In layman's terms, think of Liquidity as a big pool of money that is split 50/50 between $INVERSE tokens VS $BNB tokens. There is a conversion ratio that is set to the amount of $INVERSE you can get with BNB, for example: 1 BNB = 25 INVERSE.

When somebody buys INVERSE, the price per INVERSEwill go up and the ratio above will also change at the same time to account for this. The same goes in the opposite direction for sells.

Liquidity allows for anybody to buy & sell their INVERSE/BNB at anytime, however the less money/liquidity there is in the pool, the worse price you get so what our Inverse Auto-Liquidity Engine does, is add more liquidity to that pool by itself and therefore solving that issue.

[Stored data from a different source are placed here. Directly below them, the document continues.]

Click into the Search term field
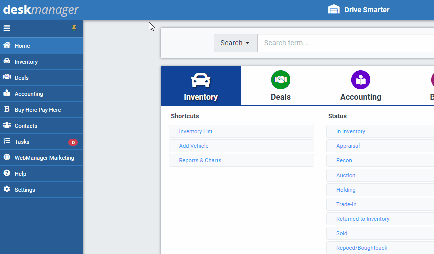click(x=345, y=44)
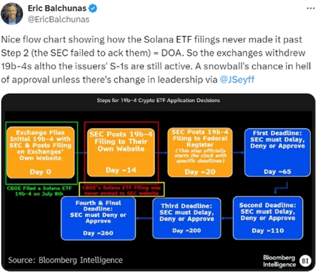The width and height of the screenshot is (316, 272).
Task: Click the blue verified checkmark badge
Action: 93,8
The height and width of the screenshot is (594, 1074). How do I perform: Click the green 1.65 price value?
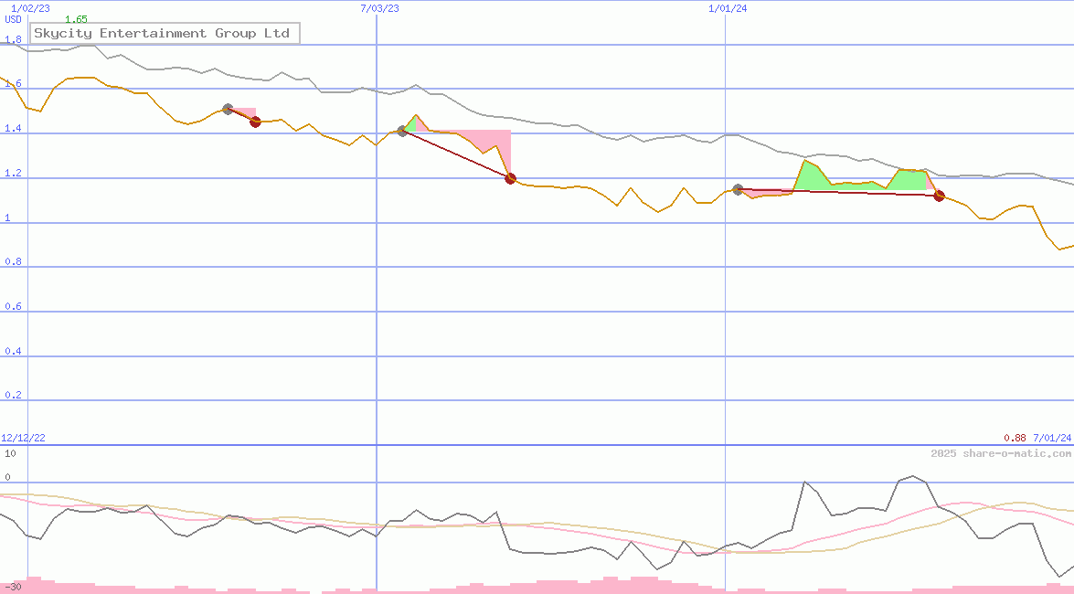click(76, 19)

Every 48 hours our Inverse Auto-Liquidity Engine will inject automatic liquidity into the market. On each buy or sell order there is a **4% tax fee **that automatically gets stored into an Auto-LP wallet and built into our protocol's smart contract is the mechanism which smartly takes the 50% of the amount of INVERSE stored in the wallet, and will **automatically **buy BNB at the current market price.

The remaining 50% of INVERSE in the Auto-LP wallet will be used for the INVERSE side of liquidity, therefore giving equal an 50/50 weighting of INVERSE/BNB which will then be **automatically **added as new, additional liquidity into the market pair and raising the amount of liquidity in the pool.

The Inverse Auto-Liquidity Engine will do this **every 48 hours** by adding more and more liquidity to the pool which will allow $INVERSE token holders to easily sell their tokens at anytime with little to no market slippage. It will also aid in **maintaining protocol stability** to make sure the APY is upheld for the entire life of the Inverse protocol.